A review of MR1 revealed that the patient was admitted on [DATE] at 1315, to The Adult Unit and placed on a Level A observiation, due to suicidal ideations and a plan to use a knife.

A telephone interview conducted with EMP3 on January 12, 2017, at 9:30 AM confirmed that EMP3 was on duty conducting patient checks at approximately 11:30 PM on the night the code was called. EMP3 did checks on the patient (MR1) by shining a flashlight on the patient, but did not see any movement and did not see the patient's face. EMP3 stated, "I finished the checks then I moved to the 30's (a different hallway)... I told [EMP4] to check on [MR1] ... he's sleeping funny." EMP3 confirmed she heard the code blue and grabbed the AED cart and EMP4 took the cart.

An interview conducted on January 12, 2017, at 9:44 AM with EMP4 confirmed being told by EMP3 to check MR1 in room 15 because the patient's arm was positioned in a funny way. EMP4 went to the room and did not see the patient breathing so EMP4 called a nurse. The nurse checked for a pulse and said to call a code. EMP4 stated they called "code blue adult unit room 15" three times over the walkie-talkie. EMP4 retrieved the crash cart and took it to the room.
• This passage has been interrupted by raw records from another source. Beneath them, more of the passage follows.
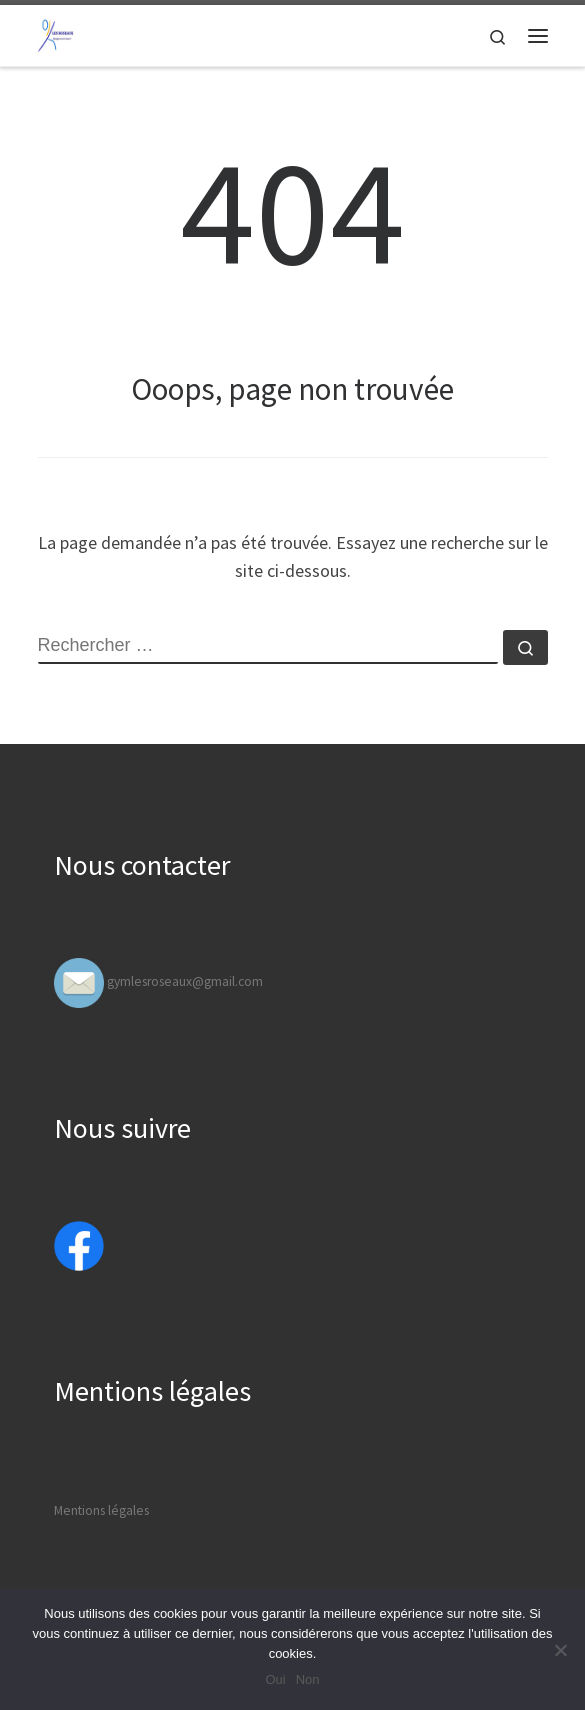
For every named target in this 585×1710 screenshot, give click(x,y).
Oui (275, 1679)
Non (308, 1679)
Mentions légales (101, 1510)
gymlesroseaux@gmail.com (185, 981)
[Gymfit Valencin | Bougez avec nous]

During an interview with EMP3 it was confirmed that EMP3 failed to check MR1 to ensure normal breathing and failed to obtain a verbal response from MR1, as per facility policy.
VIOLATION: PATIENT RIGHTS: CARE IN SAFE SETTING Tag No: A0144
**NOTE- TERMS IN BRACKETS HAVE BEEN EDITED TO PROTECT CONFIDENTIALITY**

Based on a review of facility policy and documents, and staff interview (EMP), it was determined that the facility failed to provide a safe environment for one of ten medical records reviewed (MR4).

Findings include:

A review of facility policy "Sharps/Contraband" date December 26, 2016, revealed "I Purpose: A. to ensure the safety of the inpatient unit's patient and staff by accounting for all sharps and harmful objects. B. To promote consistency among staff on the inpatient units in regards to the procedure for monitoring the use of sharps. C. To increase client responsibility in cooperating with the hospitals inpatient Units sharps policy...III Procedure: A. Sharps Check- designated times when staff will check to determine what items are signed out, minimally at the end of each shift...C. Client Items Sign Out/In Sheet- this is a sheet located into the Bin Closet, which is used to itemize each item being signed out. Note: Be sure to include the date, time, item signed out, client's name and staff member's initials... ."
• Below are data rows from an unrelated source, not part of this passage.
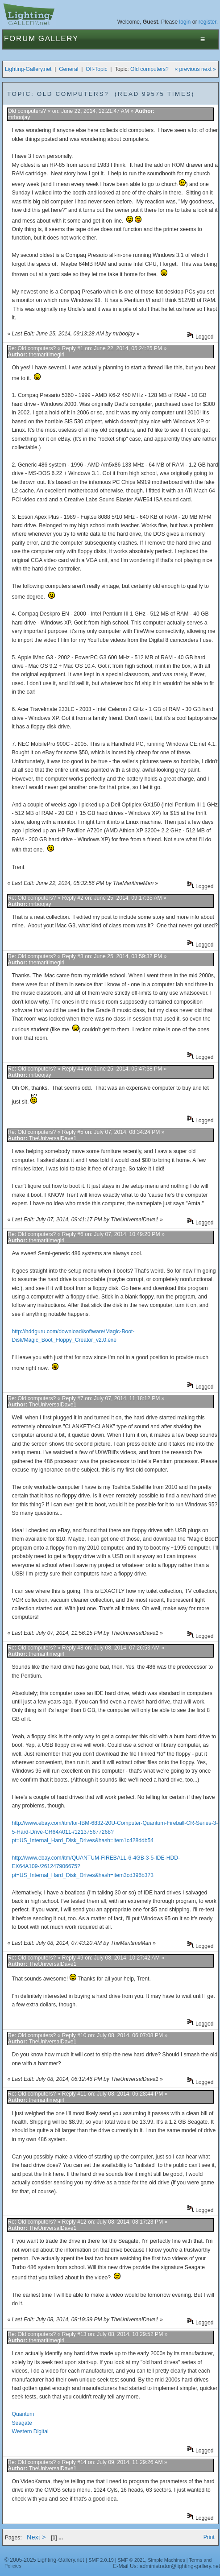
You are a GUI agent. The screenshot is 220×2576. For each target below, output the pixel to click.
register (207, 22)
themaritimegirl (47, 354)
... (60, 2538)
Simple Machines (166, 2560)
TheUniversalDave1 (52, 1138)
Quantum (23, 2414)
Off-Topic (96, 69)
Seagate (22, 2423)
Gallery (58, 38)
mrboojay (19, 117)
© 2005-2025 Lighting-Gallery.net (44, 2560)
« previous (186, 69)
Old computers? (149, 69)
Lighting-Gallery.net (28, 69)
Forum (20, 38)
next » (208, 69)
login (185, 22)
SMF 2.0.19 (101, 2560)
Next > (36, 2537)
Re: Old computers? (32, 348)
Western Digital (30, 2431)
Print (209, 2537)
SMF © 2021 (131, 2560)
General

A review of MR4 revealed the patient was admitted on [DATE], with a "...Diagnosis:...Axis I Major Depressive Disorder, Recurrent, Severe without Psychotic Features...Cannabis Abuse...Axis II Borderline Personality Disorder..."
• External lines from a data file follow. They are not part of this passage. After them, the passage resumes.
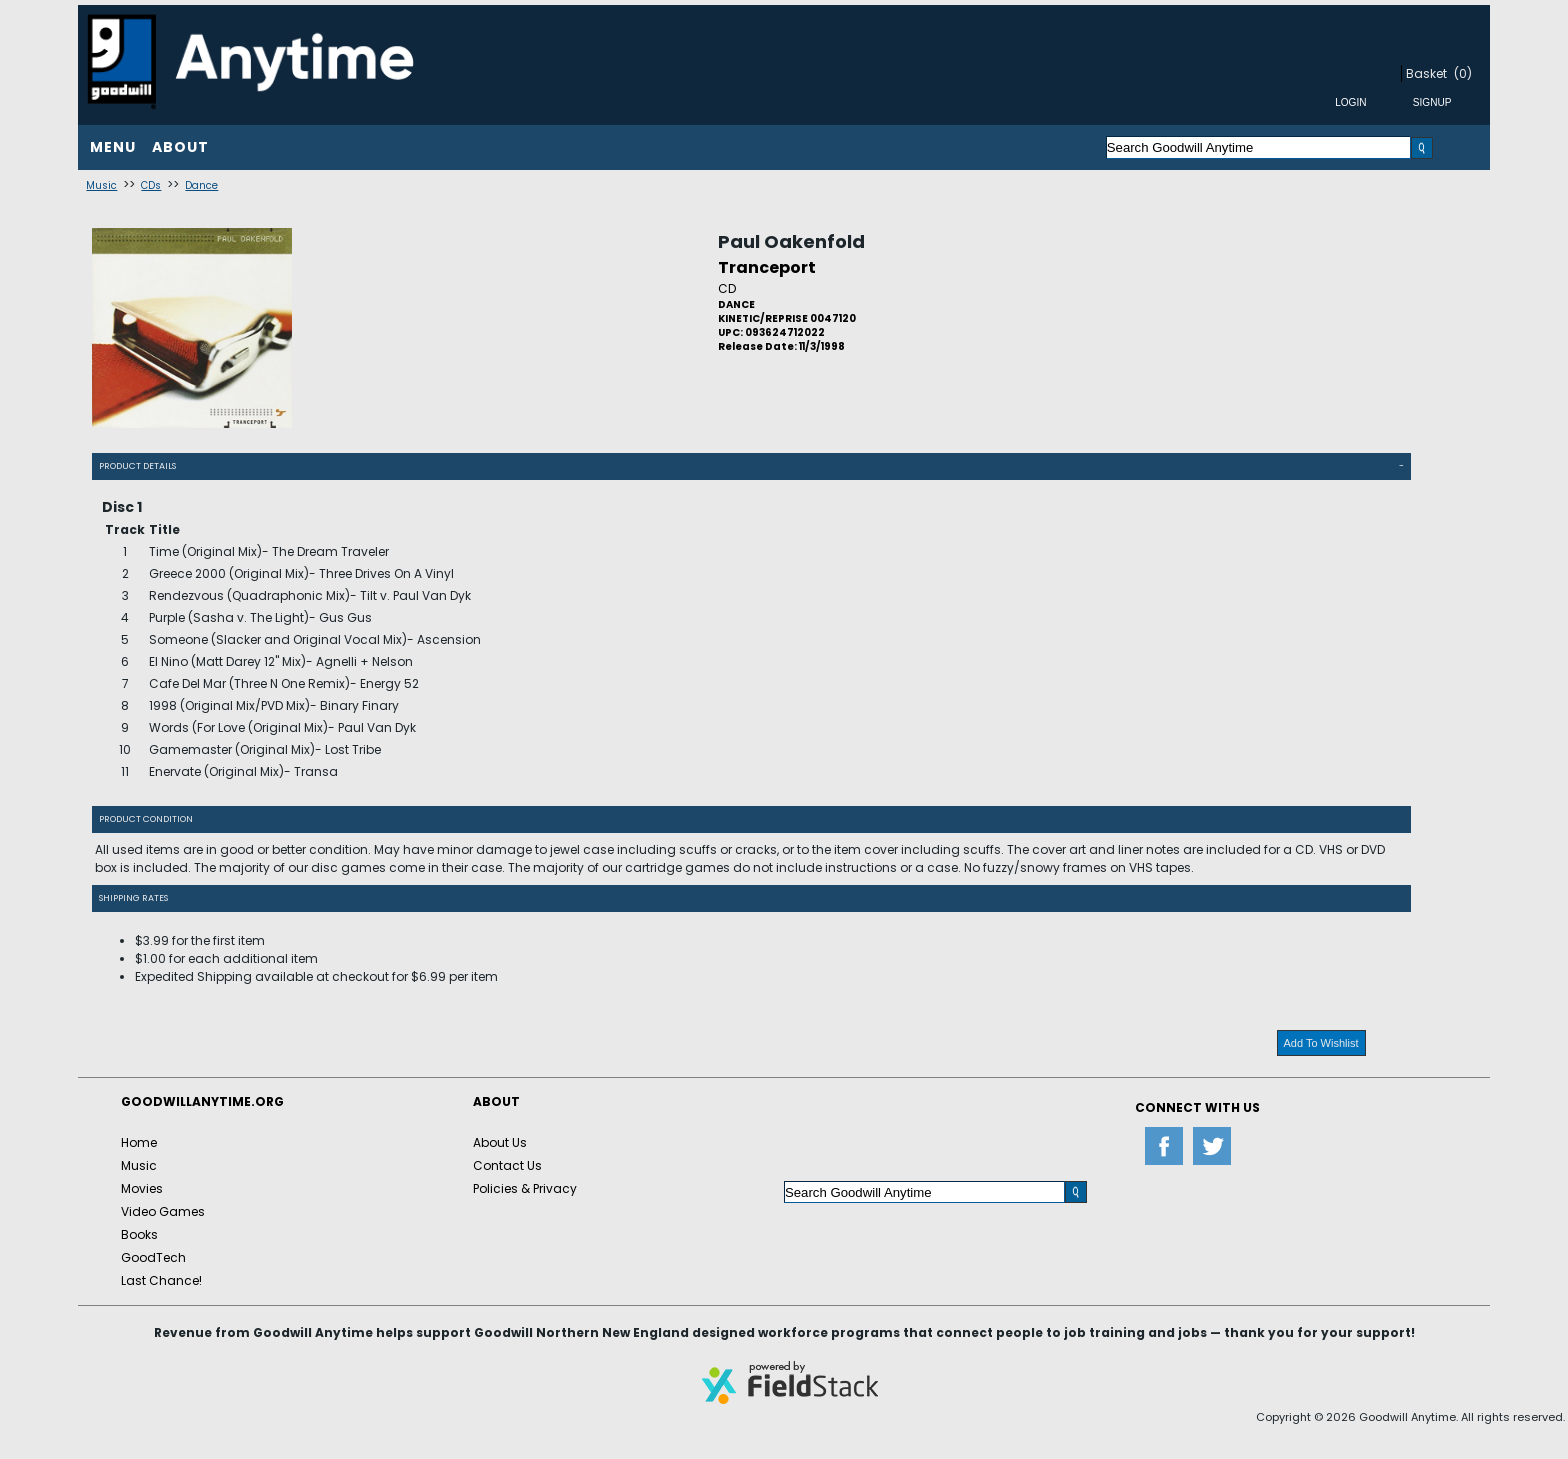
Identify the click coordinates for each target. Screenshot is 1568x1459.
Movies (142, 1188)
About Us (500, 1142)
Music (101, 185)
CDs (151, 185)
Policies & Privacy (525, 1188)
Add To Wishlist (1321, 1043)
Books (139, 1234)
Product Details (137, 466)
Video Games (163, 1211)
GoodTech (153, 1257)
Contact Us (507, 1165)
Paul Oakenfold (791, 241)
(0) (1463, 73)
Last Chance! (161, 1280)
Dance (201, 185)
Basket (1426, 73)
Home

The medical record also revealed that MR4 expressed moderate anxiety and depression and thoughts of suicide without a plan. Further review revealed that MR4 ws admitted to the (EAU)Extended Acute Unit on the legal status of 304B precautions Level A.

A review of MR4's "Inpatient Multidisciplinary Note dated 01/04/17 22:24" revealed that MR4 inflicted self harm. RN found multiple small superficial scratches on MR4's left forearm. Patient admitted to using a broken piece of glass from her makeup compact that patient flushed down the toilet.

A review of the facility's "Client Items Sign Out/In Sheet" revealed that on January 4, 2017, MR4 signed out nine items of make-up at 1810 (6:10 PM) and returned (signed in) the nine items of make-up at 2145 (9:45 PM).

An interview conducted on January 11, 2017, at approximately 1:00 PM with EMP2 revealed that staff believe that MR4 signed out nine items of make-up but failed to return all nine items of make-up, instead hiding the contraband in her room or on person for when the patient wanted to self harm. The interview also confirmed that an RCA (Root Cause Analysis) was not done and that no education was conducted with staff regarding the facility's Sharps/Contraband policy.